Without the Spirit one is not lead and guided into all truth

Arthur PinkSince the imagination of man, like all the other faculties of his moral being, is permeated and vitiated by sin, the ideas it suggests, even when pondering the Divine oracles, are prone to be mistaken and corrupt. It is part of our sinful infirmity that we are unable of ourselves to interpret God’s Word aright; but it is part of the gracious office of the Holy Spirit to guide believers into the truth, thereby enabling them to apprehend the Scriptures. This is a distinct and special operation of the Spirit on the minds of God’s people, whereby He communicates spiritual wisdom and light unto them, and which is necessary unto their discerning aright the mind of God in His Word, and also their laying hold of the heavenly things found therein. “A distinct operation” we say, by which we mean something ab extra or over and above His initial work of quickening; for while it be a blessed fact that at regeneration He has

“given us an understanding, that we may know Him that is true” (1 John 5:20),

yet more is needed in order for us to

know the things that are freely given to us of God” (1 Corinthians 2:12).

This is evident from the case of the apostles, for though they had companied and communed with Christ for the space of three years, yet we are informed that, at a later date,

“Then opened He their understanding, that they might understand the scriptures” (Luke 24:45).

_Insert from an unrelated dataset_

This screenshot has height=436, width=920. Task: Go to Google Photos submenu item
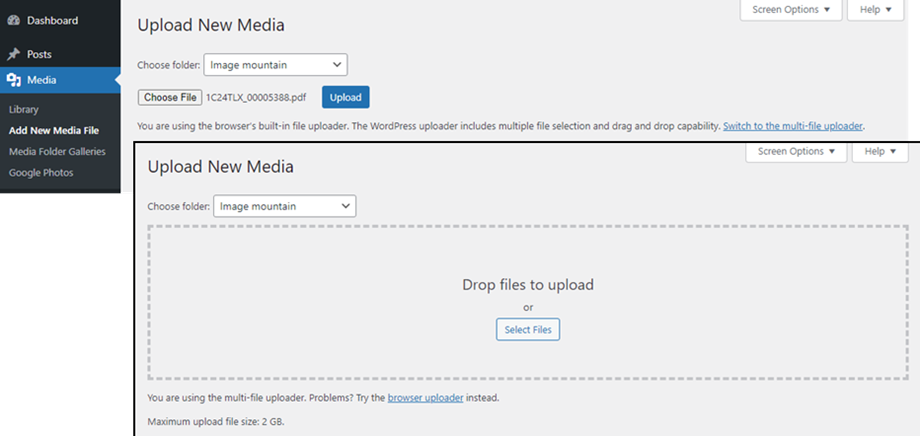pyautogui.click(x=41, y=173)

How what has been just alluded to should impress the Christian himself with the need for holy caution when reading the Word, lest he wrest its contents unto his own injury! How it should humble him before its Author and make him realize his utter dependence upon Him! If the new birth were sufficient of itself to capacitate the believer to grasp Divine things, the apostle had never made request for the Colossian saints that they “might be filled with the knowledge of God’s will in all wisdom and spiritual understanding” (1:9), nor would he have said to his son in the faith, “the Lord give thee understanding in all things” (2 Timothy 2:7). There never was a more foolish notion or pernicious idea entertained than that the holy mysteries of the Gospel so lie within the province of human reason that they may be known profitably and practically without the effectual aid of the blessed Spirit of Truth. Not that He instructs us in any other way than by and through our reason and understanding, for then we should be reduced to irrational creatures; but that He must enlighten our minds, elevate and direct our thoughts, quicken our affections, move our wills, and thereby enable our understandings, if we are to apprehend spiritual things.